Het is nog maar zeer zelden dat ik blij opveer bij een item op Radio 1.
Vandaag overkomt het me bij het gesprek van Jan Peels (‘Jan-van-de-Straat’) met Lennard ter Hall.
De man fokt slakken voor de consumptie.
En praat met zoveel liefde over de diertjes dat hij me al na een halve minuut de radio binnen heeft getrokken.
“Superfascinerend” noemt hij het en verrukt vertelt hij over dat je van dichtbij kunt volgen dat ze wakker worden, dat ze paren, dat ze graven, de kleintjes die boven komen.
“Je ziet het leven ontstaan!
En ik vind zelf altijd dat ze heel gelukkig ogen.
En voor mij is een gelukkige slak ook lekkerder.”
Het begon met een documentaire op de BBC die ertoe leidde dat Ter Hall vier jaar geleden zijn baan bij een drukkerij opgaf en zijn eerste slakken kocht.
De slak is niet meer zo geliefd als lekker hapje als in de jaren zeventig en tachtig.

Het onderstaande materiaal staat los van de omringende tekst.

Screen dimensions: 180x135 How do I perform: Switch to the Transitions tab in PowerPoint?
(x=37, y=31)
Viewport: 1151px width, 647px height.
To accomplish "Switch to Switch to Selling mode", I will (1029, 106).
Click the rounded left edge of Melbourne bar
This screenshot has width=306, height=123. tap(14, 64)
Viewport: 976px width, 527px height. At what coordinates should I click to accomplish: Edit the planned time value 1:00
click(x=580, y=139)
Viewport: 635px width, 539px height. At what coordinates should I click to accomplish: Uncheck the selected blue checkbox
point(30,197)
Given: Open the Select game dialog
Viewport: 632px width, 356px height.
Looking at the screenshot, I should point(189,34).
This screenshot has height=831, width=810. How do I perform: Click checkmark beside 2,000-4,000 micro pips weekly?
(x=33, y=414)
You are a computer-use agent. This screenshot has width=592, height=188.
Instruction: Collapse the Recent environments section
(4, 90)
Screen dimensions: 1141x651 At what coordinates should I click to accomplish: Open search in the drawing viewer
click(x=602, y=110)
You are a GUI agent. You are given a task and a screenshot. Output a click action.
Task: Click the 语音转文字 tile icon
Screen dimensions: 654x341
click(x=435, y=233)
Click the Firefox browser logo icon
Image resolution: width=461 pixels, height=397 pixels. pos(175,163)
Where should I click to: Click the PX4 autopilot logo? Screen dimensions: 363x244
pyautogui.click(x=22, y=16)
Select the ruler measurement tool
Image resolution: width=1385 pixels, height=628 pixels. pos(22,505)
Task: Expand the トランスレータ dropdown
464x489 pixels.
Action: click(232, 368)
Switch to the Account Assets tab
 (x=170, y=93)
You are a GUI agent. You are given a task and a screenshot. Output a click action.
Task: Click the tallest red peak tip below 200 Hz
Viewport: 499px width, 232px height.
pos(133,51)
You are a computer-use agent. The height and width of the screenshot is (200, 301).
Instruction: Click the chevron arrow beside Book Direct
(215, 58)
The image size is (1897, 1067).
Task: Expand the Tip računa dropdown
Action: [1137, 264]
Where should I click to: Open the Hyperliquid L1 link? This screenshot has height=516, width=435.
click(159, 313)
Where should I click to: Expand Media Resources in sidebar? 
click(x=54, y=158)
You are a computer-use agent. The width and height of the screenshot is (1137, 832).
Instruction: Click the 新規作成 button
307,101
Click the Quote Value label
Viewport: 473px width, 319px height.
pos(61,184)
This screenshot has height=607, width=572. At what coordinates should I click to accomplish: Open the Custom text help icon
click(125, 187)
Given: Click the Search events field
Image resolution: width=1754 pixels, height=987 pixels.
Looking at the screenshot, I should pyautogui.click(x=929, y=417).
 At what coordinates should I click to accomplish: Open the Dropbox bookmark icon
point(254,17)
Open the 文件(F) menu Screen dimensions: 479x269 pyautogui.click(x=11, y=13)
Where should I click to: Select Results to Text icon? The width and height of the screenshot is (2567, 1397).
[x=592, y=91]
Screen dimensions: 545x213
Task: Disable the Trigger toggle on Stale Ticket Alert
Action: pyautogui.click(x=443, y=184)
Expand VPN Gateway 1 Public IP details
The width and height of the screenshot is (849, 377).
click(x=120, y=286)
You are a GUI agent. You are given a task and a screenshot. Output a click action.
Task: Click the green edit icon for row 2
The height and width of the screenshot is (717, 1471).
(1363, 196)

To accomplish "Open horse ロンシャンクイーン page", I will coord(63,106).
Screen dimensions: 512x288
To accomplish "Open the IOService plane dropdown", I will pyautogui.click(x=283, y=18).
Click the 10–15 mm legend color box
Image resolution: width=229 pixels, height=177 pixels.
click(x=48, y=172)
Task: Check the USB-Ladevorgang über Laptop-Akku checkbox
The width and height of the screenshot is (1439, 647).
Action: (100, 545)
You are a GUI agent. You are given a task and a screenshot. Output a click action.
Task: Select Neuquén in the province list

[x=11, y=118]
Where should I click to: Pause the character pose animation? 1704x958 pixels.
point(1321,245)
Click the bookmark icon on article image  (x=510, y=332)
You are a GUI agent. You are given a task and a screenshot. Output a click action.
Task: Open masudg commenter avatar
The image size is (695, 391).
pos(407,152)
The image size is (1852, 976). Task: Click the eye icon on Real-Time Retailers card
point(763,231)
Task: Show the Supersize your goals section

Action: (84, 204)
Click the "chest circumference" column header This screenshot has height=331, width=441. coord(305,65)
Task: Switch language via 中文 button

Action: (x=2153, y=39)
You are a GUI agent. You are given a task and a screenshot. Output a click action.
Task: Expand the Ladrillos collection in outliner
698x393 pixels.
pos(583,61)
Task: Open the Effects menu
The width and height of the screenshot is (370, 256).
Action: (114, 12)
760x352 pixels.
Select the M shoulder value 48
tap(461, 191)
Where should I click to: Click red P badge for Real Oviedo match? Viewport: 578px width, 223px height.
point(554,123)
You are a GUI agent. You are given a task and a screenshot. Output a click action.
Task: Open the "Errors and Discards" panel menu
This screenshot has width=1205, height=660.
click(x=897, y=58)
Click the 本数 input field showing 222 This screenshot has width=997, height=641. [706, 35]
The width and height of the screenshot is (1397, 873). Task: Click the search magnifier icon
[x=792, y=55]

Logisch, vindt Ter Hall.
Want wat nu wordt geserveerd is een tropisch ras dat ze “laten uitgroeien tot de grootte van een konijn en dan in stukjes choppen en in een huisje stoppen”.
Zijn slakken worden “een heel mooi stukje vlees” en ik neem het al aan maar mijn hart wordt weer heftig geraakt bij de beschrijving van wat de slakken eten.
Niet ‘alles’ zoals onwetenden denken.
Wel: malse sla en appels en peren en komkommers.
Wél botersla, geen rucola.
“Krulsla vinden ze ook niet lekker, andijvie gaat wel, spinazie weer niet.
Ik heb eens 2200 kropjes veldsla van iemand gekregen. Het zag er echt prachtig uit dus ik gooi vol enthousiasme al die kropjes sla erin maar na vier dagen kon ik het er weer allemaal uit hengelen want ze namen er geen hap van en het begon natuurlijk wel een beetje te schimmelen.”
In een kwekerij is slak zijn een heerlijk bestaan denkt Ter Hall die graag de Slakkenkoning van Nederland wil worden.
In het vrije veld ben je “voedsel voor Jan en alleman”.
Maar bij hem in de kas hebben de slakken “een heel relaxed bestaan”: “Er is altijd eten, er is altijd drinken en er is altijd een partner in de buurt.”
En dood hoef je pas na 12 maanden.
Luister zelf.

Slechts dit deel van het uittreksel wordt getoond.